Existem aqueles que não se endividaram ao longo do ano e que até conseguiram juntar dinheiro. Qual é uma boa opção de investimento para essas pessoas?

 Para quem ainda não aplica dinheiro, esta possibilidade pode ser muito interessante, pois apresentam rendimentos maiores que o da poupança. Hoje estão à disposição várias aplicações financeiras conservadoras, que dão garantia e segurança na aplicação, e há outras, principalmente na área de câmbio e na bolsa de valores, que apresentam riscos, mas maior possibilidade de ganhos. Para quem está começando, por exemplo, que quer investir a renda do 13º ou alguma quantia acumulada ao longo do ano, uma boa alternativa é uma previdência privada, que dependendo da modalidade tem isenção de imposto de renda e caso nunca se precise dela, pode servir como um complemento da aposentadoria pelo regime comum. Isso é para pequenos valores. Outra possibilidade é, também, adquirir títulos de tesouro direto, do Banco Central. Não são grandes remunerações, mas são seguras e têm rendimentos acima da poupança e CDBs. Aliás, investir é sempre um bom hábito para se disciplinar com os gastos. Quem passa a aplicar, normalmente deixa de gastar para poder fazer a aplicação.

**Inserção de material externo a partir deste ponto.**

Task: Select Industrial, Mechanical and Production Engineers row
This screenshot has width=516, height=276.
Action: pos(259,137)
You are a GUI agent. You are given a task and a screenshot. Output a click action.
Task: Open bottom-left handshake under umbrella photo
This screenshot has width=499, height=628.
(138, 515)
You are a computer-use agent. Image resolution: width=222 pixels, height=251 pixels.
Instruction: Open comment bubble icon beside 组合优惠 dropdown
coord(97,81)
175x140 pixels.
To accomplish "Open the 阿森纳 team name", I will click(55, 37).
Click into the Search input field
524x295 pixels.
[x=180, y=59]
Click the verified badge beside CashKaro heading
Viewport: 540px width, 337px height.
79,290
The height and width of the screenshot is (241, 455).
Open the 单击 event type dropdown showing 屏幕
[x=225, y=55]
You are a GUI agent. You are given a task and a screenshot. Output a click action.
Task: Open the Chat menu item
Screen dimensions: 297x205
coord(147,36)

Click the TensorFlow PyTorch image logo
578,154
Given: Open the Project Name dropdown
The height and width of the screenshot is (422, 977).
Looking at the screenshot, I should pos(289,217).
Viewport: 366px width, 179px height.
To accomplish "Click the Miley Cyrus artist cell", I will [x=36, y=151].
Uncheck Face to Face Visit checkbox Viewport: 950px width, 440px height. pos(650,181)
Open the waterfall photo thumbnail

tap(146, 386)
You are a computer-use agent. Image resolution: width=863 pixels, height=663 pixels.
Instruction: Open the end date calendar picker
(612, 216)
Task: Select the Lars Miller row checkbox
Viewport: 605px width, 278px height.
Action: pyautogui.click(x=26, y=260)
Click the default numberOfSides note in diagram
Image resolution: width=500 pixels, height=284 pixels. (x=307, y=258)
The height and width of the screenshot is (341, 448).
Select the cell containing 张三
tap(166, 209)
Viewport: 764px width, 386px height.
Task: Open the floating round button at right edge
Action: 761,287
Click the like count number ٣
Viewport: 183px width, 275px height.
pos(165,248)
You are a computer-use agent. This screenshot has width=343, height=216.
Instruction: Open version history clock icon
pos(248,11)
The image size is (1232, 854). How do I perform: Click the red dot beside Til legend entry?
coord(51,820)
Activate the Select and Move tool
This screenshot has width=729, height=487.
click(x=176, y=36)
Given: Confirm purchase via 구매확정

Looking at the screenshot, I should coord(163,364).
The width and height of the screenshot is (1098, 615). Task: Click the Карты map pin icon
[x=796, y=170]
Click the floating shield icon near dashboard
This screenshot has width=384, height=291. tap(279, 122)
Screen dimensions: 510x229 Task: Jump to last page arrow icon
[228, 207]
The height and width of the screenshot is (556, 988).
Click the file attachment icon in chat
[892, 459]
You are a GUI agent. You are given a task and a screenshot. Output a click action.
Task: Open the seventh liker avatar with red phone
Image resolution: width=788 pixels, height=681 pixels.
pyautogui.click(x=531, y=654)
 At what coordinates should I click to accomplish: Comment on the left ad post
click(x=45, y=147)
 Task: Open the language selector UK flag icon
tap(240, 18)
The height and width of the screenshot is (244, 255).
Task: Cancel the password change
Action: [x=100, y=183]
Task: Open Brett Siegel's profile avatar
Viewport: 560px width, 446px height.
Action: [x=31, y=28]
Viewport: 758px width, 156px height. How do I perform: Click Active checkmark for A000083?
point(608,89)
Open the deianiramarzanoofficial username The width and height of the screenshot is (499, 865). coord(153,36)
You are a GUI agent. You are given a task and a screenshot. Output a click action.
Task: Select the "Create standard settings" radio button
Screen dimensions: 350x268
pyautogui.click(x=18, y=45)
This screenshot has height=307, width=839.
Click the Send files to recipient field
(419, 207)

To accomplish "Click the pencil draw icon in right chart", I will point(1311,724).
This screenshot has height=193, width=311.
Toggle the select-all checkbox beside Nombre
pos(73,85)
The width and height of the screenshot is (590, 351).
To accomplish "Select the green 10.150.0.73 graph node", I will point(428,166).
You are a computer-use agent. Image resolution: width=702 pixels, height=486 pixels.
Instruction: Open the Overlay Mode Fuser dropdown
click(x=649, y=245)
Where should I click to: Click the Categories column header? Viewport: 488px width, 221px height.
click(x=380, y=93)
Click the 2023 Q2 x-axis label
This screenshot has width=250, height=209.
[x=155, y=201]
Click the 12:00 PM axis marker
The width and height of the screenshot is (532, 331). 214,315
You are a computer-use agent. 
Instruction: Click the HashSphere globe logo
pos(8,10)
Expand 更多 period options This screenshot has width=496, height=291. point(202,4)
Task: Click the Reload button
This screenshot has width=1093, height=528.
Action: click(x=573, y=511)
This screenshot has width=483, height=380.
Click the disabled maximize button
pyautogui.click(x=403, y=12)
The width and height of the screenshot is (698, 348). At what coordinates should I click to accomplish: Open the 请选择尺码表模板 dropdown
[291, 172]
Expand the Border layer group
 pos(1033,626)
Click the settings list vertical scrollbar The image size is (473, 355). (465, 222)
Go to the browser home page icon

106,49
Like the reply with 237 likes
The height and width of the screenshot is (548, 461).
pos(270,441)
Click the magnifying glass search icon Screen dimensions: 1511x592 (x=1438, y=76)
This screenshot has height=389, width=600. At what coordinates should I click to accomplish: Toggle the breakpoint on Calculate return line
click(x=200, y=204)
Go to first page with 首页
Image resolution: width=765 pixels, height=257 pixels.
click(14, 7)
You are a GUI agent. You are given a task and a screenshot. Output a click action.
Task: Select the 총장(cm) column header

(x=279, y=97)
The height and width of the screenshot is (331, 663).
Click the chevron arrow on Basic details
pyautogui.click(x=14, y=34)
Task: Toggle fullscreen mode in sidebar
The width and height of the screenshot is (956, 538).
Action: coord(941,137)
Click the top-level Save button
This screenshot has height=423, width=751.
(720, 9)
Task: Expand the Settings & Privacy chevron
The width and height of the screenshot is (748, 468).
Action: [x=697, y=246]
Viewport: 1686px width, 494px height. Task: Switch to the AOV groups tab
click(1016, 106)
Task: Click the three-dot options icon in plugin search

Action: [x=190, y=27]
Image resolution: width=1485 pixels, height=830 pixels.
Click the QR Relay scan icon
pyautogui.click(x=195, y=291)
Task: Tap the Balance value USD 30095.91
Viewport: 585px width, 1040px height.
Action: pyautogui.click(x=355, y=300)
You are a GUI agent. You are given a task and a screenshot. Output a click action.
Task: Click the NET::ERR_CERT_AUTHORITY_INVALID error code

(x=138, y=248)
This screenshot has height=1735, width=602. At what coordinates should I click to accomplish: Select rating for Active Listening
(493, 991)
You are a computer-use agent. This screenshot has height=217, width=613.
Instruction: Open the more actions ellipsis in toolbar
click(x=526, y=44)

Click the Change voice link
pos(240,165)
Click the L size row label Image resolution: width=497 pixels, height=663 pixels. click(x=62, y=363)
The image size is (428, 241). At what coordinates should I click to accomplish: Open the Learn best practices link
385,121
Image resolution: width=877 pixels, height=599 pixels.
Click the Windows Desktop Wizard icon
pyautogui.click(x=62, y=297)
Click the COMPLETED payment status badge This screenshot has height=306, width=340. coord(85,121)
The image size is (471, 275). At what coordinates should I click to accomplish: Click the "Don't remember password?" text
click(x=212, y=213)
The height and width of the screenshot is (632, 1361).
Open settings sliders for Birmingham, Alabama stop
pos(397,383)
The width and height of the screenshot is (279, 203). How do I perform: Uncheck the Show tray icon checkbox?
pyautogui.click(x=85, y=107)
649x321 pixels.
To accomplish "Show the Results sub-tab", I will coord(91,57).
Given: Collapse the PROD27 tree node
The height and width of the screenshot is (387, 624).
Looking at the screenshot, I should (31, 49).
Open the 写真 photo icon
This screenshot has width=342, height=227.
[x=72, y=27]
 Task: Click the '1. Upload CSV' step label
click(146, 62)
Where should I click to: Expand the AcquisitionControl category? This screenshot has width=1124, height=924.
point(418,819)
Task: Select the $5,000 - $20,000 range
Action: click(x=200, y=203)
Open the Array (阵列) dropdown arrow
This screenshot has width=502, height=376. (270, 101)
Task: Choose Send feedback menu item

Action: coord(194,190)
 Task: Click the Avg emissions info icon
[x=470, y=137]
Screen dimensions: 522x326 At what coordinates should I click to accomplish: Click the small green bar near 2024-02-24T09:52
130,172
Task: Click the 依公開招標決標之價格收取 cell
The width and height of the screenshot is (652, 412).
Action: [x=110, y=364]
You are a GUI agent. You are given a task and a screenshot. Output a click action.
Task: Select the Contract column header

O empreendedorismo também pode ser um bom caminho para investir as economias?

Depende. Embora muitos brasileiros tenham vontade de seguir o empreendedorismo, esta ainda não é uma atividade fácil. Primeiramente, é preciso saber com qual atividade a pessoa tem familiaridade e, a partir daí, buscar conhecer o mercado. É uma saída interessante caso a pessoa tenha vocação e aptidão. Muitos não têm. Os órgãos do Sistema S, o Sebrae, Senac, às vezes até as prefeituras e governos do estado têm ferramentas de apoio. Não custa nada buscar esses órgão para saber quais são as novidades, como funciona a parte de gestão, a parte tributária… Tem que ter consciência que este mercado funciona de forma diferenciada, onde só a boa vontade não vale. É preciso conhecer onde se está pisando.